1977 (also known as Terius Nash: 1977) is the fourth album by American R&B singer, songwriter, and producer The-Dream. It was originally released as a free download on August 31, 2011, through the singer's Radio Killa website. Recorded over the course of two weeks, the album was issued in response to contractual issues with The-Dream's label, Def Jam Recordings, delaying the production of his planned IV Play album. 1977 was later released for commercial sale by Def Jam on December 18, 2012, and IV Play followed in 2013.

Recording
Following issues with his contract with Def Jam Recordings, production on The-Dream's purported fourth studio album Love IV MMXII halted, having originally been due for release of September 20, 2011. As a result, The-Dream recorded additional material for a new album titled 1977 – named after the year of his birth – which he intended as a stopgap release following the delays to Love IV MMXII; the recording was done over the course of two weeks.

Music and lyrics 
According to Interview magazine, 1977 still features the "catastrophically lush productions" of The-Dream's previous three albums but departs from their "epic love-gushing Prince suite or sparse snap-and-bop". Instead, "accounts of love lost" are conceived as more of a "somber shrink visit", while the singer's "wiggling tenor sounds more liquored-up and angry than ever", with the magazine citing the song "Used to Be" as an account of "how his life's changed — at one point, he even jokes about ending it."

Release 
1977 was released as a free download through The-Dream's Radio Killa website on August 31, 2011, despite Def Jam's objections to the decision. The release was credited under the singer's legal name, Terius Nash. After Love IV MMXII failed to see a release during 2012, it was announced on November 14, 2012, that 1977 would be released for commercial sale by Def Jam on December 18, 2012. Unlike the free version of the album, where he was credited under his birth name Terius Nash, the commercial release will see The-Dream returning to being credited under his stage name. The new version of the album features the additional tracks "AK47" and "Tender Tendencies". Love IV MMXII would later be released as IV Play in 2013.

Critical reception 

1977 was met with generally positive reviews. At Metacritic, which assigns a normalized rating out of 100 to reviews from professional critics, the album received an average score of 66, based on 10 reviews.

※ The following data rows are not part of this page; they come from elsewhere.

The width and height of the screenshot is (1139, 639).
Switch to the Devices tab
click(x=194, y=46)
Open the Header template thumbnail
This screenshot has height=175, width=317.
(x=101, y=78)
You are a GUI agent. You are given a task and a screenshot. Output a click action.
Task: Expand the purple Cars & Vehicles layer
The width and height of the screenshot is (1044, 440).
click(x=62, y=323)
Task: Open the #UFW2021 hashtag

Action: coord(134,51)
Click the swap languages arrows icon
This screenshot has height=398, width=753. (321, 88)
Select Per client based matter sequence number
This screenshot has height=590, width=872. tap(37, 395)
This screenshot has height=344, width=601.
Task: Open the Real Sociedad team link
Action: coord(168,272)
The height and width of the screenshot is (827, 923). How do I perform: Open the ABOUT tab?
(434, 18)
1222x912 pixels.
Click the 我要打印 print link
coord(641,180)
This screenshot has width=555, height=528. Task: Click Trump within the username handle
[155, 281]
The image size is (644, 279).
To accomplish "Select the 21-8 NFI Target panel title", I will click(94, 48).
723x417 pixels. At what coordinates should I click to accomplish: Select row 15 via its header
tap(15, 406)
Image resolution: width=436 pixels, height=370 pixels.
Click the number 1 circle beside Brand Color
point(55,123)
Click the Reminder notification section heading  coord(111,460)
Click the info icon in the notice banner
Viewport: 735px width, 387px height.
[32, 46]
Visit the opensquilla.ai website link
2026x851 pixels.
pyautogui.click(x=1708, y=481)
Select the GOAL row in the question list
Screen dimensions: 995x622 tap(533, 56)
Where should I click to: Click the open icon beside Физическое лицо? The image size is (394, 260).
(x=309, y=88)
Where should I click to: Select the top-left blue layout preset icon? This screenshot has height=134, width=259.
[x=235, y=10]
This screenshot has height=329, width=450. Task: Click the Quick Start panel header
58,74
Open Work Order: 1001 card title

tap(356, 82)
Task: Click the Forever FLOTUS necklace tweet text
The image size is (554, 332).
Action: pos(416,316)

Reviewing in September 2011, Pitchfork critic Jordan Sargent found 1977s music "engrossing" and "vivid" as a one-sided depiction of a failing relationship. Glenn Gamboa from Newsday felt the record "doesn't quite stack up against The-Dream's more polished work, lacking his usual lyrical wordplay and musical sophistication, but the intensity of the emotion keeps it interesting." Ken Capobianco of The Boston Globe felt that The-Dream shares "too much" with the more "confessional" album and said that "his usual sensual production and delicious hooks are missing, but the rawer musical approach serves the lyrics' edges." The New York Times critic Jon Caramanica wrote, "These songs aren’t much more than melodic rants, but that’s enough for Mr. Nash, who’s never been a forceful singer, but whose talent for cramming oddball twists into R&B remains unparalleled." Robert Christgau gave 1977 a three-star honorable mention in his consumer guide for MSN Music, indicating "an enjoyable effort consumers attuned to its overriding aesthetic or individual vision may well treasure." He cited "Wedding Crasher" and "Used to Be" as highlights, although he also summed the album up with the judgement that "living for sex gets less dreamy all the time".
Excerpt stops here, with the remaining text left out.